--- Work order ---
Repeat each entry below exactly.

--- Supplied records ---
◆ ◆ ◆

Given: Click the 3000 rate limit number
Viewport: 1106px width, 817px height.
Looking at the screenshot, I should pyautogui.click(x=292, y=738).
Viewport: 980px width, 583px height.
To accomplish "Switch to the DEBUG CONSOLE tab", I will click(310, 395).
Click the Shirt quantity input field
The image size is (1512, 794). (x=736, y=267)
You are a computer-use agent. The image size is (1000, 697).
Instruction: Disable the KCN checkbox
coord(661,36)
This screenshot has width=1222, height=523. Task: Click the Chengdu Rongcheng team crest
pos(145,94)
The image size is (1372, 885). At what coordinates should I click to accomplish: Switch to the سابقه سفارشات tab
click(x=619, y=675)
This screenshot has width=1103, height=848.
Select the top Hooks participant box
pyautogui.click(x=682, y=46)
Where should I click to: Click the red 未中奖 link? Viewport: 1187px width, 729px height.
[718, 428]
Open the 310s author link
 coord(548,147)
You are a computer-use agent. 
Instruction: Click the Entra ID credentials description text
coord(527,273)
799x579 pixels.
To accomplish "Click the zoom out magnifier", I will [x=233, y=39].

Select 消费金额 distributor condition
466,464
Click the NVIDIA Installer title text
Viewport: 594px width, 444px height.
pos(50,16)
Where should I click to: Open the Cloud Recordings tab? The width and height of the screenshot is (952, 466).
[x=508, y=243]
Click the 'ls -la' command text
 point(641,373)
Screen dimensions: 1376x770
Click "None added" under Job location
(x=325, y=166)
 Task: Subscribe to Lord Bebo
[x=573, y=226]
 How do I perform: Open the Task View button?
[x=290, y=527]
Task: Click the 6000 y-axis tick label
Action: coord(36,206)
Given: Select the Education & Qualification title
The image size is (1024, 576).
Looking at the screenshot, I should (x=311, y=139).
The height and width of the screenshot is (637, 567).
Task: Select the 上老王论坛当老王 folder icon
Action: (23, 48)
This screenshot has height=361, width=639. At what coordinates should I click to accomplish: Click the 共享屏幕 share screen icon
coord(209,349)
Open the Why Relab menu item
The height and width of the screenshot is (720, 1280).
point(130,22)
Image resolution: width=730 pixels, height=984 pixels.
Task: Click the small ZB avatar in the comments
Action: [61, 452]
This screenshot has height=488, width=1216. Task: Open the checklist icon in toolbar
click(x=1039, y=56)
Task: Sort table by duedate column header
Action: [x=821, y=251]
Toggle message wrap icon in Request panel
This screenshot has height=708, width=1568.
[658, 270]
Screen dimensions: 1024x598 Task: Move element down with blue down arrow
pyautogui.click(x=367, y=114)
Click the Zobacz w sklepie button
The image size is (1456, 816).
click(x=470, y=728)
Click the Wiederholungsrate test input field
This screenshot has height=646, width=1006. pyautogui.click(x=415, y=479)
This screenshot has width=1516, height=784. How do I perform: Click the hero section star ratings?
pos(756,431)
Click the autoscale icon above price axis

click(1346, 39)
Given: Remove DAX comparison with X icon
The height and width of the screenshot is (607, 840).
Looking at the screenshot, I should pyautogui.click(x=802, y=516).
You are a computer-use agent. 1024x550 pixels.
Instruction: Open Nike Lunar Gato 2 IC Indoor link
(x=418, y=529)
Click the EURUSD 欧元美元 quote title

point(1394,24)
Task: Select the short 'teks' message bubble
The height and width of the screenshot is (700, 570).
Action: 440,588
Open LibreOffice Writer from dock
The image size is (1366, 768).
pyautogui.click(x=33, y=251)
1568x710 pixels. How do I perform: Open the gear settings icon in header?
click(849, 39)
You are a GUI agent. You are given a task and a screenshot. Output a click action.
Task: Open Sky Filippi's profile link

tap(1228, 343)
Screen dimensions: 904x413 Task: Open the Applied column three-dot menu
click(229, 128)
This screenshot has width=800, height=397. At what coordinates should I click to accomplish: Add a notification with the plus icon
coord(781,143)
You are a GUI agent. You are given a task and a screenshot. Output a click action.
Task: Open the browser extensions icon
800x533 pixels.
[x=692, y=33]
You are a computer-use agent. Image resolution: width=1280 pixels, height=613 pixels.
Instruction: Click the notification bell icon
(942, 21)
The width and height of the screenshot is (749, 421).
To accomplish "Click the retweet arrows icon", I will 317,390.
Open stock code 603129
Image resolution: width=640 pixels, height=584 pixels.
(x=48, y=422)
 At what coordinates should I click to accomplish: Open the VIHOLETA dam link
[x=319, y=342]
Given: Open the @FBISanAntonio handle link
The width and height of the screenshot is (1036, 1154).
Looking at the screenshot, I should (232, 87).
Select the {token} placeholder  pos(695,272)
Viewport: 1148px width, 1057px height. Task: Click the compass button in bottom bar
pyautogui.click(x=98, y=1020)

◆ ◆ ◆

--- Completed task ---
Given: Click the 3000 rate limit number
Viewport: 1106px width, 817px height.
Looking at the screenshot, I should pyautogui.click(x=292, y=738).
Viewport: 980px width, 583px height.
To accomplish "Switch to the DEBUG CONSOLE tab", I will click(310, 395).
Click the Shirt quantity input field
The image size is (1512, 794). (x=736, y=267)
You are a computer-use agent. The image size is (1000, 697).
Instruction: Disable the KCN checkbox
coord(661,36)
This screenshot has width=1222, height=523. Task: Click the Chengdu Rongcheng team crest
pos(145,94)
The image size is (1372, 885). At what coordinates should I click to accomplish: Switch to the سابقه سفارشات tab
click(x=619, y=675)
This screenshot has width=1103, height=848.
Select the top Hooks participant box
pyautogui.click(x=682, y=46)
Where should I click to: Click the red 未中奖 link? Viewport: 1187px width, 729px height.
[718, 428]
Open the 310s author link
 coord(548,147)
You are a computer-use agent. 
Instruction: Click the Entra ID credentials description text
coord(527,273)
799x579 pixels.
To accomplish "Click the zoom out magnifier", I will [x=233, y=39].

Select 消费金额 distributor condition
466,464
Click the NVIDIA Installer title text
Viewport: 594px width, 444px height.
pos(50,16)
Where should I click to: Open the Cloud Recordings tab? The width and height of the screenshot is (952, 466).
[x=508, y=243]
Click the 'ls -la' command text
 point(641,373)
Screen dimensions: 1376x770
Click "None added" under Job location
(x=325, y=166)
 Task: Subscribe to Lord Bebo
[x=573, y=226]
 How do I perform: Open the Task View button?
[x=290, y=527]
Task: Click the 6000 y-axis tick label
Action: coord(36,206)
Given: Select the Education & Qualification title
The image size is (1024, 576).
Looking at the screenshot, I should (x=311, y=139).
The height and width of the screenshot is (637, 567).
Task: Select the 上老王论坛当老王 folder icon
Action: (23, 48)
This screenshot has height=361, width=639. At what coordinates should I click to accomplish: Click the 共享屏幕 share screen icon
coord(209,349)
Open the Why Relab menu item
The height and width of the screenshot is (720, 1280).
point(130,22)
Image resolution: width=730 pixels, height=984 pixels.
Task: Click the small ZB avatar in the comments
Action: [61, 452]
This screenshot has height=488, width=1216. Task: Open the checklist icon in toolbar
click(x=1039, y=56)
Task: Sort table by duedate column header
Action: [x=821, y=251]
Toggle message wrap icon in Request panel
This screenshot has height=708, width=1568.
[658, 270]
Screen dimensions: 1024x598 Task: Move element down with blue down arrow
pyautogui.click(x=367, y=114)
Click the Zobacz w sklepie button
The image size is (1456, 816).
click(x=470, y=728)
Click the Wiederholungsrate test input field
This screenshot has height=646, width=1006. pyautogui.click(x=415, y=479)
This screenshot has width=1516, height=784. How do I perform: Click the hero section star ratings?
pos(756,431)
Click the autoscale icon above price axis

click(1346, 39)
Given: Remove DAX comparison with X icon
The height and width of the screenshot is (607, 840).
Looking at the screenshot, I should pyautogui.click(x=802, y=516).
You are a computer-use agent. 1024x550 pixels.
Instruction: Open Nike Lunar Gato 2 IC Indoor link
(x=418, y=529)
Click the EURUSD 欧元美元 quote title

point(1394,24)
Task: Select the short 'teks' message bubble
The height and width of the screenshot is (700, 570).
Action: 440,588
Open LibreOffice Writer from dock
The image size is (1366, 768).
pyautogui.click(x=33, y=251)
1568x710 pixels. How do I perform: Open the gear settings icon in header?
click(849, 39)
You are a GUI agent. You are given a task and a screenshot. Output a click action.
Task: Open Sky Filippi's profile link

tap(1228, 343)
Screen dimensions: 904x413 Task: Open the Applied column three-dot menu
click(229, 128)
This screenshot has width=800, height=397. At what coordinates should I click to accomplish: Add a notification with the plus icon
coord(781,143)
You are a GUI agent. You are given a task and a screenshot. Output a click action.
Task: Open the browser extensions icon
800x533 pixels.
[x=692, y=33]
You are a computer-use agent. Image resolution: width=1280 pixels, height=613 pixels.
Instruction: Click the notification bell icon
(942, 21)
The width and height of the screenshot is (749, 421).
To accomplish "Click the retweet arrows icon", I will 317,390.
Open stock code 603129
Image resolution: width=640 pixels, height=584 pixels.
(x=48, y=422)
 At what coordinates should I click to accomplish: Open the VIHOLETA dam link
[x=319, y=342]
Given: Open the @FBISanAntonio handle link
The width and height of the screenshot is (1036, 1154).
Looking at the screenshot, I should (232, 87).
Select the {token} placeholder  pos(695,272)
Viewport: 1148px width, 1057px height. Task: Click the compass button in bottom bar
pyautogui.click(x=98, y=1020)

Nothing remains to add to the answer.